The Financial Conduct Authority has succeeded in getting court orders to confiscate £2.1m from eight people involved in selling unauthorised investments in agricultural land.

The Central Criminal Court has made confiscation orders against the two final defendants in one of the FCA’s largest investigations into unauthorised activity.

Operation Cotton led to eight convictions and this week’s orders mean a total of £2,195,496 will be confiscated from all eight defendants.

His Honour Judge Leonard QC directed that all sums confiscated from the defendants be paid in compensation to their victims.

Those who have suffered a quantifiable loss should expect to receive just over 40 per cent of the capital amount owed to them.

Mark Steward, the FCA’s executive director of enforcement and market oversight, said: “The FCA will continue to pursue those engaged in financial crime, including advisers and other professionals who facilitate misconduct or who launder its proceeds.

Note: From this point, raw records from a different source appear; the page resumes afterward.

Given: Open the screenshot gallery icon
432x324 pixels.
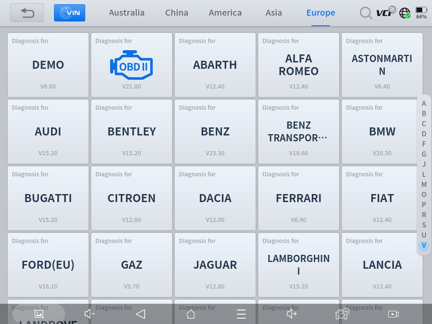Looking at the screenshot, I should [39, 314].
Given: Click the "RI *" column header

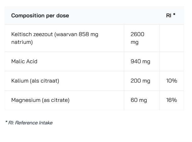Looking at the screenshot, I should click(171, 16).
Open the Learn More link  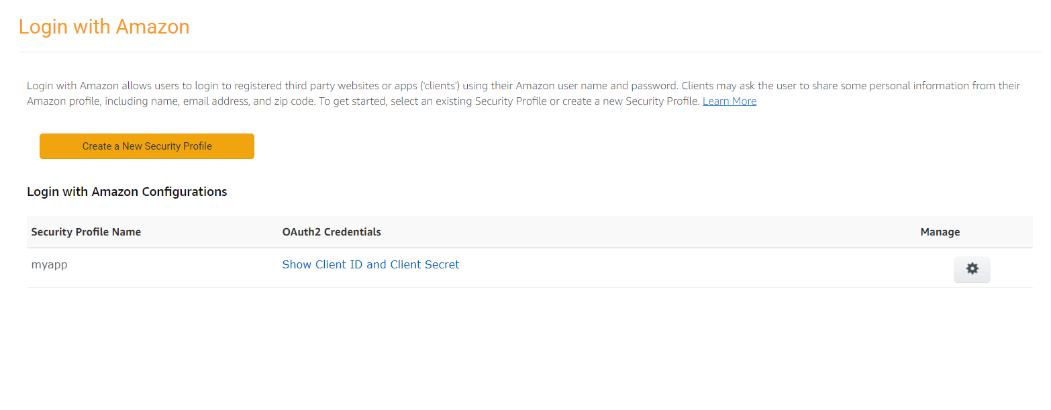[729, 101]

“We will also take action, wherever possible, to address the harm caused by misconduct, including taking action to strip illegal gains from defendants for the benefit of those who have suffered loss as a result.”

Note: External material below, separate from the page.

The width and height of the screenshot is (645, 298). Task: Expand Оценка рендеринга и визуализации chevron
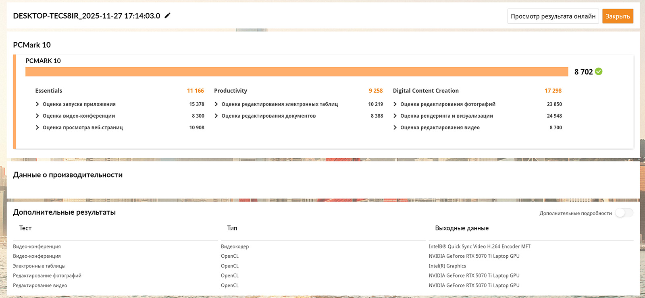pyautogui.click(x=395, y=116)
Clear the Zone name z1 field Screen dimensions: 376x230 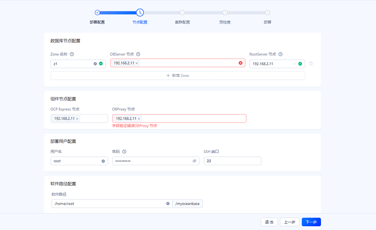coord(95,64)
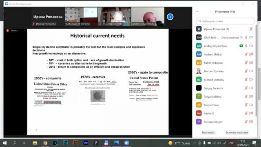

Between July 2008 and November 2011 an unauthorised collective investment scheme was operated through three companies: Plott Investments Ltd (which changed its name to Plott UK Ltd), European Property Investments (UK) Ltd and Stirling Alexander Ltd.

Salesmen for the companies cold-called potential investors to sell them agricultural land that the companies had bought for minimal amounts, as well as land the companies did not own.

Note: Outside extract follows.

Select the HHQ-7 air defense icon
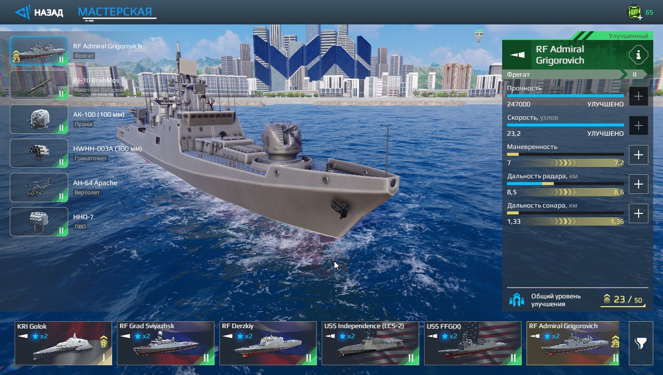663x375 pixels. tap(39, 222)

More than £5m was extracted from investors to buy land at a vastly inflated price on the false promise of a substantial profit which never materialised.

The eight defendants were Scott Crawley, Brendan Daley, Daniel Forsyth, Adam Hawkins, Ricky Mitchie, Ross Peters, Aaron Petrou and Dale Walker.

The defendants were convicted of various offences including conspiracy to defraud, breaching the general prohibition by conducting investment business without FCA authorisation, aiding and abetting a breach of the general prohibition, possessing criminal property, and providing false and misleading information to the then-FSA in a compelled interview.

Crawley and the salesmen who worked with him were assisted by Dale Walker, a conveyancing solicitor who received hundreds of thousands of pounds into his accounts.

He was convicted of possessing criminal property contrary to section 329 of the Proceeds of Crime Act 2002, as well as aiding and abetting the carrying out of a regulated activity.

Forsyth and Petrou were issued with confiscation orders this week to the value of £62,834 and £4,987 respectively.

If they do not pay these amounts during the time limit they will be sent to prison for 12 months and 10 weeks respectively.

The FCA obtained restraint orders under the Proceeds of Crime Act 2002 against Crawley, Daley, Forsyth, Hawkins, Peters, Petrou and Walker to preserve the value of assets in which they had an interest pending the conclusion of their confiscation proceedings.

In April 2015, Peters was committed to prison for six months for breaching the terms of his restraint order by, amongst other things, dissipating over £237,000 from bank accounts and disposing of Rolex watches and two racehorses.

As of today, Mitchie and Hawkins have satisfied their confiscation orders in full.

The period of time afforded to Crawley, Daley, Forsyth, Petrou and Walker to satisfy their confiscation orders has not yet expired.